The Savannah lieutenant says, “Are you joking, Agent Sanchez? You can’t be serious.”
“Oh, serious indeed,” he says. “Those two cops come in, just as I say, and they take out the dead guy. That gives you a chance to fingerprint him, do an ID, find out why he tried to kill my boss. How does that sound?”
Sanchez looks at his iPhone. In the upper left-hand portion of the screen, small letters now announce, where they didn’t before: No service.
The cops are blocking his cell phone.
No matter.
Sanchez settles in for a long wait, and looks up to York and says, “Hang in there, boss. We need to know what you know.”
Captain Allen Pierce is driving their rental Ford sedan right behind the dark-brown van of the Sullivan County Sheriff’s Department when his phone chimes, and so does Huang’s.
He says, “What’s up, John? Who’s trying to talk to us? The Atlanta Journal-Constitution?”
Huang holds his phone close to his face. “It’s from Sanchez.”
“What does it say?”
“It says, Still guarding York. Pierce in charge. Protect the Rangers.”
“Text him back.”
“And tell him what?”
Pierce takes a look in the rearview mirror, sees the line of rented cars and vans belonging to the news media streaming behind them like some ghoulish parade.

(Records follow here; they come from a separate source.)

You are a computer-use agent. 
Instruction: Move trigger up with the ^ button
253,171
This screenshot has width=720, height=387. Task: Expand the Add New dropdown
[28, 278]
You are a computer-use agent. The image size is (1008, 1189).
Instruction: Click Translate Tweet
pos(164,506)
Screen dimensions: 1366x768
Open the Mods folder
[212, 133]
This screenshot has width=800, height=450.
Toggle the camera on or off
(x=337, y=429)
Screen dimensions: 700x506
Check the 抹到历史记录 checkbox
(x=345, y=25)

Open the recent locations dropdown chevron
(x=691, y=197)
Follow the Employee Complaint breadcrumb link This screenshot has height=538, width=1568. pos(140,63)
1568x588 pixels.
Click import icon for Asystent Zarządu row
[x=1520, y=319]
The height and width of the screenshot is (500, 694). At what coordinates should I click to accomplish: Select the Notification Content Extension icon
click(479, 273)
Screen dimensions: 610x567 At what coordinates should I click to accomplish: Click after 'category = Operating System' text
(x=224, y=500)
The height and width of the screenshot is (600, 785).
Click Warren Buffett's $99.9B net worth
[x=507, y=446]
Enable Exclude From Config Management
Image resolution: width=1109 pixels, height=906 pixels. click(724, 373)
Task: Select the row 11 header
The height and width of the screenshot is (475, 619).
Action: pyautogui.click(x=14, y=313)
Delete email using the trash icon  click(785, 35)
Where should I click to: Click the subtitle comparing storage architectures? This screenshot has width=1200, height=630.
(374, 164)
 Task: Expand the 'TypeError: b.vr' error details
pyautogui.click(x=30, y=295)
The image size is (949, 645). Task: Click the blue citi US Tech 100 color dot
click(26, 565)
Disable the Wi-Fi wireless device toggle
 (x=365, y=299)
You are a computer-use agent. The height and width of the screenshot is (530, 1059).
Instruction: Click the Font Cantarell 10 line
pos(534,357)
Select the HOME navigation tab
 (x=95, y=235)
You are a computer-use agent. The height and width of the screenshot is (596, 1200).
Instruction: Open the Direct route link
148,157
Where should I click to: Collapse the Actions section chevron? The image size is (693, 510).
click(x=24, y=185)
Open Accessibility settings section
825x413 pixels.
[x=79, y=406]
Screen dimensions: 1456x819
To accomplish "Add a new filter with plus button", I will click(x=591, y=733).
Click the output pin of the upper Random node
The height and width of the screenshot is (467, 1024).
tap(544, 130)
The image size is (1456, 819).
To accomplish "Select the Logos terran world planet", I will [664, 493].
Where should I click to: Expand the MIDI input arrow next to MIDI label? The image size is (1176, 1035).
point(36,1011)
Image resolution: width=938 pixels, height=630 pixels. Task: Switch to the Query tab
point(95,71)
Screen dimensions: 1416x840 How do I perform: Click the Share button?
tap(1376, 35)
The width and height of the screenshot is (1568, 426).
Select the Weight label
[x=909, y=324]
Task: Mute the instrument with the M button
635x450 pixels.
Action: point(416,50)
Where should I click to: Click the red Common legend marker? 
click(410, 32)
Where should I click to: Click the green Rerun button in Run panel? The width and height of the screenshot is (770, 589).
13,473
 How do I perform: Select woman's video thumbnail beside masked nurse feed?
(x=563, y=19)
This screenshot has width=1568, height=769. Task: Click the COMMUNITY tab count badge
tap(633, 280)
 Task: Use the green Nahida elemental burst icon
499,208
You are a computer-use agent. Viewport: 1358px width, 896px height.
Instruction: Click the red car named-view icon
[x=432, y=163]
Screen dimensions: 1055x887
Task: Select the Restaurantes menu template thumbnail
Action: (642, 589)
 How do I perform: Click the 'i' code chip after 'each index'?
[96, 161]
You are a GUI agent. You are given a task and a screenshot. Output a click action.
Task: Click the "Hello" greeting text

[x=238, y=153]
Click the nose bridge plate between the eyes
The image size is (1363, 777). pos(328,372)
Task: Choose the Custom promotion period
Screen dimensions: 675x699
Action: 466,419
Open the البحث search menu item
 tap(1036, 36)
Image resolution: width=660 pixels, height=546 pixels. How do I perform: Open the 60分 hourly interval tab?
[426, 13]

“Tell him message received,” Pierce says. “Nothing else. Poor guy’s got his hands full.”
Huang’s fingers start working on the handheld’s screen. “So do we. Shit, why haven’t we heard from Major Cook?”
Pierce says, “Maybe he’s gotten held up in some carpet bazaar. Forget Cook for the moment, John. We’re on our own.”
Gus Millner is a maintenance worker and transport assistant at the Memorial Health University Medical Center, and he’s having a busy day. When the ER is busy, he’s busy, and right now he’s carrying a heavy plastic bag that holds the belongings of a female gunshot victim who was admitted yesterday. There was some sort of foul-up yesterday in delivering this bag, so he needs to bring the bag up to the ICU’s nurses’ station. Afterward, there’s a restroom on the third floor that needs attention.
He’s alone in an elevator, going up, when something starts ringing in the bag.
It keeps ringing.
He opens the bag, looks inside. Black slacks, shoes, and—
A heavy phone with a big keypad and a thick, stubby antenna. Not a type of cell phone he’s ever seen.
What to do?
Answer it?
He closes the bag, and when he gets to the right floor for the ICU, it stops ringing.
Good.
Last month one of his buds got shit-canned for answering some patient’s phone in a bag of possessions like this, and Gus isn’t about to lose his job over something so simple and silly.